The level of contributions to funded defined benefit plans is the amount needed to provide adequate funds to meet pension obligations as they fall
due. During 2011, contributions of $429 million (2010 $411 million and 2009 $9 million) and $777 million (2010 $694 million and 2009 $795 million) were
made to the UK plans and US plans respectively. In addition, contributions of $223 million (2010 $188 million and 2009 $204 million) were made to other
funded defined benefit plans. The aggregate level of contributions in 2012 is expected to be approximately $1,250 million, and includes contributions in all
countries that we expect to be required to make by law or under contractual agreements as well as an allowance for discretionary funding.

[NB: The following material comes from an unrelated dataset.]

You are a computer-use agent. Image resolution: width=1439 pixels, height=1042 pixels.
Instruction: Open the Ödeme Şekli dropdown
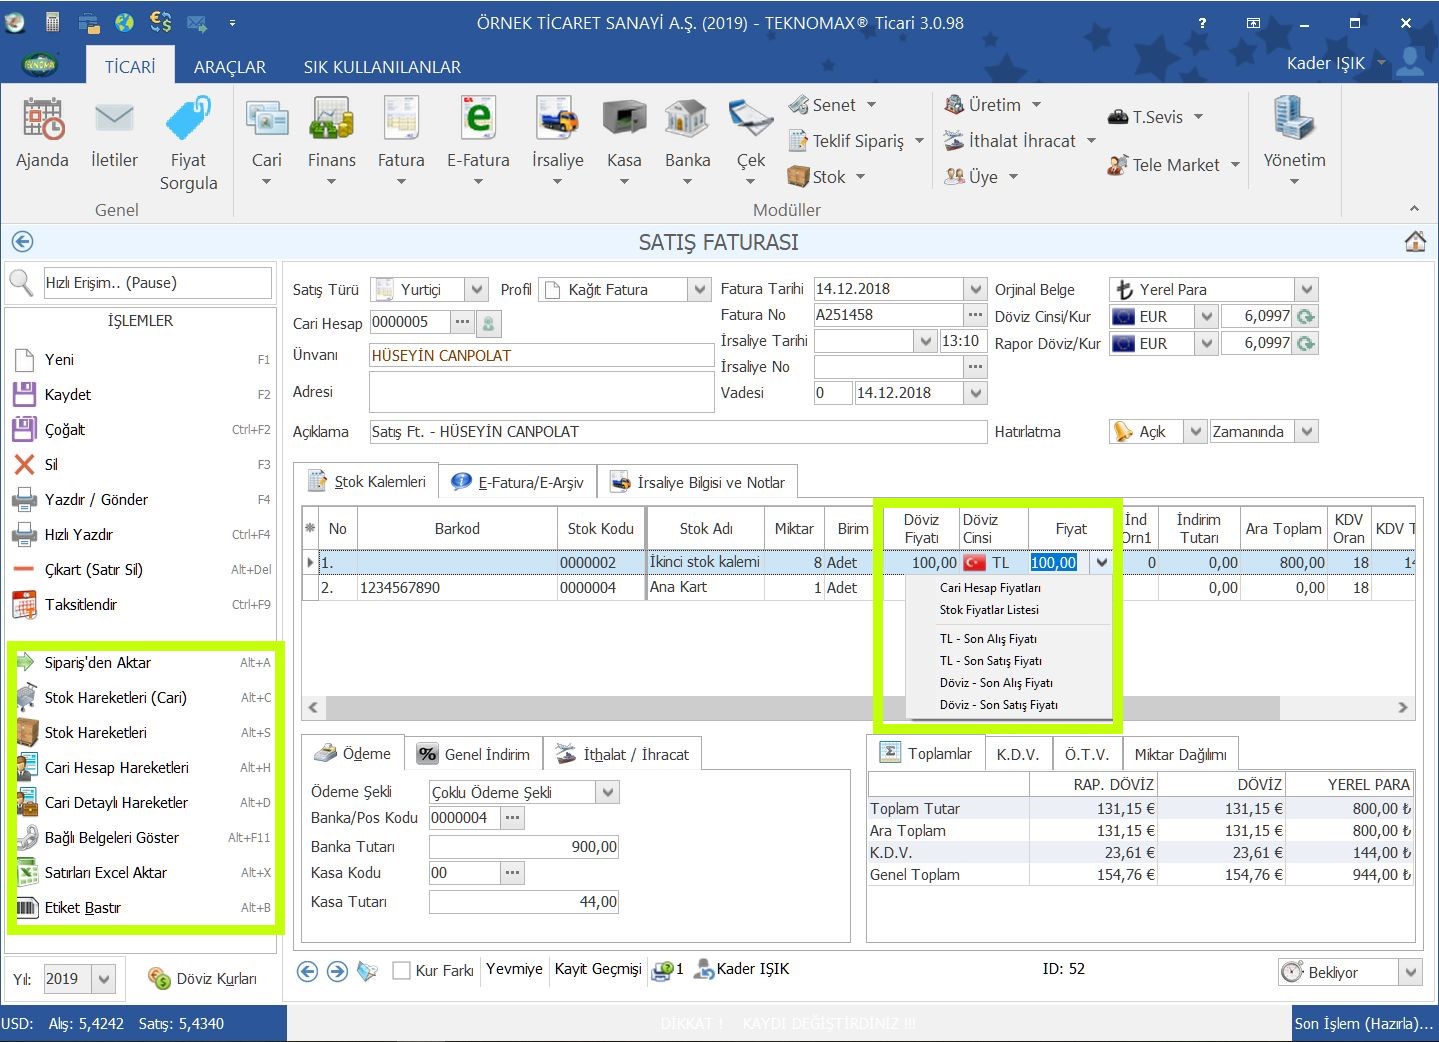coord(607,793)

Certain group companies, principally in the US, provide post-retirement healthcare and life insurance benefits to their retired employees and
dependants. The entitlement to these benefits is usually based on the employee remaining in service until retirement age and completion of a minimum
period of service.
The obligation and cost of providing pensions and other post-retirement benefits is assessed annually using the projected unit credit method. The
date of the most recent actuarial review was 31 December 2011. The group’s principal plans are subject to a formal actuarial valuation every three years in
the UK, with valuations being required more frequently in many other countries. The most recent formal actuarial valuation of the UK pension plans was as
at 31 December 2008.
The material financial assumptions used for estimating the benefit obligations of the various plans are set out below. The assumptions are reviewed by
management at the end of each year, and are used to evaluate accrued pension and other post-retirement benefits at 31 December. The same assumptions
are used to determine pension and other post-retirement benefit expense for the following year, that is, the assumptions at 31 December 2011 are used to
determine the pension liabilities at that date and the pension expense for 2012.
%
Financial assumptions UK US Other
2011 2010 2009 2011 2010 2009 2011 2010 2009
Discount rate for pension
plan liabilities 4.8 5.5 5.8 4.3 4.7 5.4 4.7 5.3 5.8
Discount rate for other
post-retirement benefit plans n/a n/a n/a 4.5 5.3 5.8 n/a n/a n/a
Rate of increase in salaries 5.1 5.4 5.3 3.7 4.1 4.2 3.7 3.8 3.8
Rate of increase for pensions
in payment 3.2 3.5 3.4 1.7 1.8 1.8
Rate of increase in deferred
pensions 3.2 3.5 3.4 1.2 1.3 1.2
Inflation 3.2 3.5 3.4 1.9 2.3 2.4 2.2 2.3 2.3
Our discount rate assumptions are based on third-party AA corporate bond indices and for our largest plans in the UK, US and Germany we use yields
that reflect the maturity profile of the expected benefit payments. The inflation rate assumptions for our UK and US plans are based on the difference
between the yields on index-linked and fixed-interest long-term government bonds. In other countries we use either this approach, or the central bank
inflation target, or advice from the local actuary depending on the information that is available to us. The inflation rate assumptions are used to determine
the rate of increase for pensions in payment and the rate of increase in deferred pensions where there is such an increase.